Le indagini stanno proseguendo già da qualche mese e finalmente si è arrivato ad un dunque e la donna è stata sospesa dall’attività. Dal canto suo lei si difende come si era difesa all’epoca dicendo che vogliono farla passare per un mostro quando in realtà non è così. L’insegnante dice solo che in alcuni casi perde semplicemente le staffe. Tuttavia la sua intenzione non è quella di far del male ai bambini.

È probabile però che la cosa non sia proprio così, anche perché la donna ha dei precedenti sempre di questo tipo. Infatti già nel 2013-2014 la donne era stata allontanata da un’altra scuola proprio con queste accuse. Per qualche tempo sembrava esserci stato più alcun problema, ma in realtà negli ultimi mesi sono emerse queste terribili vicende che hanno visto i protagonisti questi bambini indifesi.

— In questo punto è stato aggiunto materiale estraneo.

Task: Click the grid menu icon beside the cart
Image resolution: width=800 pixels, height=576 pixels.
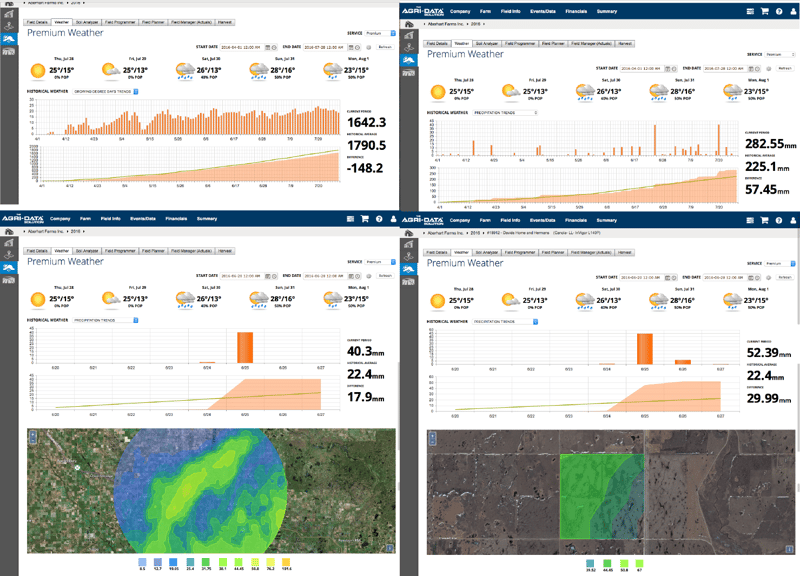Action: [x=750, y=10]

Al momento le forze dell’ordine sono ancora all’opera per cercare di raccogliere più materiale possibile dalla scuola. Essi infatti hanno sequestrato sia materiale cartaceo che materiale video. Questo proprio per vedere fino a che punto si spinge la donna e per cercare delle prove che possano inchiodarla.

L’insegnante al momento è indagata con l’accusa di maltrattamenti e stanno anche soprattutto raccogliendo le testimonianze dei genitori e se possibile anche dei piccoli. Questo è infatti molto importante per riuscire ad avere una svolta chiara nella vicenda e stabilire le responsabilità.